Хотя преп. Серафим шествовал институализированным путем аскетизма, приняв монашеский постриг и затем священство, его личность и жизнь ломали стереотипы и развенчивали мифы о «духовности» и святости, накопившиеся в Новое время. Вот почему многие лица, описанные в этой книге, увлекались преп. Серафимом и были авторами ряда глубоких исследований о его жизни и учении. Павел Евдокимов часто писал о нем. В своем исследовании об истории и месте святых в православном предании Евдокимов изобразил характер Серафима и его верность Евангелию, указывая на него как на образец святости в наше время[22]
. Пожалуй, самое известное событие, записанное Мотовиловым, прекрасно показывает и личность Серафима, и его значение[23]. В снежный зимний полдень на поляне недалеко от своей пустыньки в Саровском лесу преп. Серафим не только явил Мотовилову сияние от пребывания в присутствии Божием, в общении с Ним, но и дал ему возможность самому разделить этот опыт. В беседе с ним преп. Серафим высказал свое простое, но точное понятие о святости, подходящее для каждого, – то, чего Бог на самом деле желает от нас. Святость, говорил он, состоит в «стяжании Духа Святого», то есть в жизни Троичного общения. Мотовилов описывает почти слепящий свет, теплоту, хотя стоял мороз, чудесный аромат и, что важнее всего, несказанную радость и мир, именно то, на что Новый Завет указывает как на признаки пребывания в Духе.Тот факт, что Серафим был монахом и священником, а Мотовилов мирянином, ничего не значит в Царстве Духа. Это засвидетельствовано тем, что можно назвать паломничеством Серафимовой жизни. Чудесное исцеление Божией Матерью в детстве, многочисленные явления Ее и других святых, видение Христа на литургии – все эти события жизни преп. Серафима, кажется, превосходно вписываются в понятие о святом монахе.

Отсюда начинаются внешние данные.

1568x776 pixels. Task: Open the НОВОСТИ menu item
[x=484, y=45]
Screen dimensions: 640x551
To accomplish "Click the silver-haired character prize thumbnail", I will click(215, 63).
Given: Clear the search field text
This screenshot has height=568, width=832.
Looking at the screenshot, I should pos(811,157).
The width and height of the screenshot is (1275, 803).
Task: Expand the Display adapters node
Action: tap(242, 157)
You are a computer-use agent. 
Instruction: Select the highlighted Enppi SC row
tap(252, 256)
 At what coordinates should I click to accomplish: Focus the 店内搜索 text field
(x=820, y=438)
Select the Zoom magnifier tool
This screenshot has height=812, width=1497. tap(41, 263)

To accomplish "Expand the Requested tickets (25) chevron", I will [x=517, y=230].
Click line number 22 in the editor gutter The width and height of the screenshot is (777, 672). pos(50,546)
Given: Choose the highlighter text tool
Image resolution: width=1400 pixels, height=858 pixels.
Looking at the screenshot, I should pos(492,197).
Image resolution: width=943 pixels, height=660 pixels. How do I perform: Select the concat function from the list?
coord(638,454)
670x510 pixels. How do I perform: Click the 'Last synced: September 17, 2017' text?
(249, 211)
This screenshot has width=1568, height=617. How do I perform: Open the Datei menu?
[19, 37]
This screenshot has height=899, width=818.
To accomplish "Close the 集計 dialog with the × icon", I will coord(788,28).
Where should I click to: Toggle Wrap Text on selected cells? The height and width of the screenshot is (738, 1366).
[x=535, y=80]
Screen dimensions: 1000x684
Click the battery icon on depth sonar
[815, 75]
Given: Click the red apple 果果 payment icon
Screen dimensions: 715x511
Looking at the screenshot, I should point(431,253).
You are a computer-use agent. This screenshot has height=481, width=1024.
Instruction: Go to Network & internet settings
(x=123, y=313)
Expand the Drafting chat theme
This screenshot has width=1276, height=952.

Но при ближайшем рассмотрении категории священника, монаха-аскета, даже старца, или духовного отца, оказываются превзойденными и преображенными. Преп. Серафим выходит за пределы всех категорий. Не оставляя монашескую жизнь, он становится отшельником, мистиком, затворником, предметом многих недоразумений, вражды и оскорблений со стороны братий своей монашеской общины. Затем его внутреннее преображение становится видимым. Дверь его кельи была отворена для всех, ежедневно множество народа приходило к нему за благословением, рассуждением, кусочками освященного хлеба. Он выслушивал, давал советы, святую воду, помазывал елеем, благословляя, возлагал на посетителей руки. Будучи монахом, он не носил положенного монашеского одеяния, но одевался в простую сорочку и берестяные лапти. Его уединение окончилось, он принадлежал всем. Через него монастырь открылся миру, предвосхищая замечательную открытость монахов Оптиной пустыни столь многим, в том числе Достоевскому. Будучи священником, он не требовал к себе подобающего обращения и причащался за литургией со всеми.
Укорененный в обычаях Русской Церкви и монашеской жизни, преп. Серафим был образцом святости, «живой иконой» своего времени, которая распространяет возможность такого общения в Господе на каждого человека, на любые обстоятельства жизни в обществе. Всякий авторитет, обязанный сану, статусу или монашескому чину, упразднен. Отменяются и все стереотипы того, как святость должна выглядеть, каким должен быть аскетизм. Серафим постится, вычитывает суточный богослужебный круг, возжигает столько свечей перед иконами, что братия опасается пожара. Он соблюдает все правила. Но его жизнь и слова ясно дают понять, что всё это не более чем средства достижения цели, ни в коем случае не самоцель. Когда человек познаёт Святого Духа, он прекращает словесную молитву, соблюдение правил, ибо Дух начинает молиться в нем, превращает всю его жизнь в молитву. «В стяжании Духа Божия, – говорил батюшка Серафим, – состоит истинная цель нашей жизни христианской», и «если спасешься», то есть станешь святым, «тысячи спасутся вокруг тебя». Эти слова из поучений преп. Серафима цитируются чаще всего, в них заключена его поразительная открытость Богу и всем людям. Он приветствовал каждого – священника и мирянина, женатого и монашествующего, богатого и бедного. Каждый был для него «радостью», всякое существо просвещено Духом и Воскресшим Христом.